# RECORDS TO USE
______

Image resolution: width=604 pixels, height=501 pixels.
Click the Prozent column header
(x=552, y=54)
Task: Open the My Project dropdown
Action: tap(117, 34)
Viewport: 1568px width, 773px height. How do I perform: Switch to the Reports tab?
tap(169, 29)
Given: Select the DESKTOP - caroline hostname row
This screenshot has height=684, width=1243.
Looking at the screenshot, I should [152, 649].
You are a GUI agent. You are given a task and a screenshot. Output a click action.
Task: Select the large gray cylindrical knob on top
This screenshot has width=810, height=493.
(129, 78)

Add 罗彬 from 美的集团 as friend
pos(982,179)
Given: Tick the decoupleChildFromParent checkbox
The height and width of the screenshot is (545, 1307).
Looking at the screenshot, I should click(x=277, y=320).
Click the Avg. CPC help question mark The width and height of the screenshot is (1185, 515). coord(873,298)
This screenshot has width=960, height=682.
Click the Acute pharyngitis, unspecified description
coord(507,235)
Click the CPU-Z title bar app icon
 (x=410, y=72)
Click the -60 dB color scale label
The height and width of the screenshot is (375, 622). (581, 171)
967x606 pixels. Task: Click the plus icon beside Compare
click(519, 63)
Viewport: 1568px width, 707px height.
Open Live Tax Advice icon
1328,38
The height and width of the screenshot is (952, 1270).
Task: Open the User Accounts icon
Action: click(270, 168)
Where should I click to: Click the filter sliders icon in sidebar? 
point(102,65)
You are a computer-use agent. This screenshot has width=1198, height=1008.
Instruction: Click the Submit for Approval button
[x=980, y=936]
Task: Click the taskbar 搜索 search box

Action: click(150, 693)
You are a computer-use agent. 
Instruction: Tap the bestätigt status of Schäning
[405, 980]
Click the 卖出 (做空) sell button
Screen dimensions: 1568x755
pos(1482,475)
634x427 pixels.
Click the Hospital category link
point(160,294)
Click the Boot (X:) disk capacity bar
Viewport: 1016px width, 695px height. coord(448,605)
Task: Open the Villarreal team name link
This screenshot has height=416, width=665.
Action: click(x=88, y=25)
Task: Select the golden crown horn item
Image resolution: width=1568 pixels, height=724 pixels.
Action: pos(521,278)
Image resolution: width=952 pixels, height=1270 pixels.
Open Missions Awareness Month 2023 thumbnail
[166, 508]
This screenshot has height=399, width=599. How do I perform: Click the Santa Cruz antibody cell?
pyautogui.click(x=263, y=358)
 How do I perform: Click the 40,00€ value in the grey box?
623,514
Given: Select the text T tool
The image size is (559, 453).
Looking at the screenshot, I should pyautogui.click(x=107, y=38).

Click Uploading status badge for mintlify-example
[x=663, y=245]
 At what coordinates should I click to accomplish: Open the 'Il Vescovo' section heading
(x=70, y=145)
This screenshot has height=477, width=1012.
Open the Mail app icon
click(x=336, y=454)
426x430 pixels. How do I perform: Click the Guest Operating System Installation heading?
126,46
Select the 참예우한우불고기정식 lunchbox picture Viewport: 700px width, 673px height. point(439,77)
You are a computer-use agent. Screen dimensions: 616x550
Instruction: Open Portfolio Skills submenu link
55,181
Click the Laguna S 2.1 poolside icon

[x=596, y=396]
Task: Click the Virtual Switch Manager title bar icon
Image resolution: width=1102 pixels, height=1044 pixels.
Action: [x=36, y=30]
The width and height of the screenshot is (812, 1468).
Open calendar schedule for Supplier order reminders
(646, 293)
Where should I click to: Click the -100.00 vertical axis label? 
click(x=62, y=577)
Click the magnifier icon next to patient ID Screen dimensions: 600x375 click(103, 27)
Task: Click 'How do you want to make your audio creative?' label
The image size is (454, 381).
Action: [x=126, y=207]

______

# WHAT YOU SHOULD DO
Retype word for word everything in the listing above from the line that holds "The height and width of the screenshot is (545, 1307)." down to the line that holds "Viewport: 1568px width, 707px height.". Keep both end lines and leave out the rest.

# RESPONSE
The height and width of the screenshot is (545, 1307).
Looking at the screenshot, I should click(x=277, y=320).
Click the Avg. CPC help question mark The width and height of the screenshot is (1185, 515). coord(873,298)
This screenshot has width=960, height=682.
Click the Acute pharyngitis, unspecified description
coord(507,235)
Click the CPU-Z title bar app icon
 (x=410, y=72)
Click the -60 dB color scale label
The height and width of the screenshot is (375, 622). (581, 171)
967x606 pixels. Task: Click the plus icon beside Compare
click(519, 63)
Viewport: 1568px width, 707px height.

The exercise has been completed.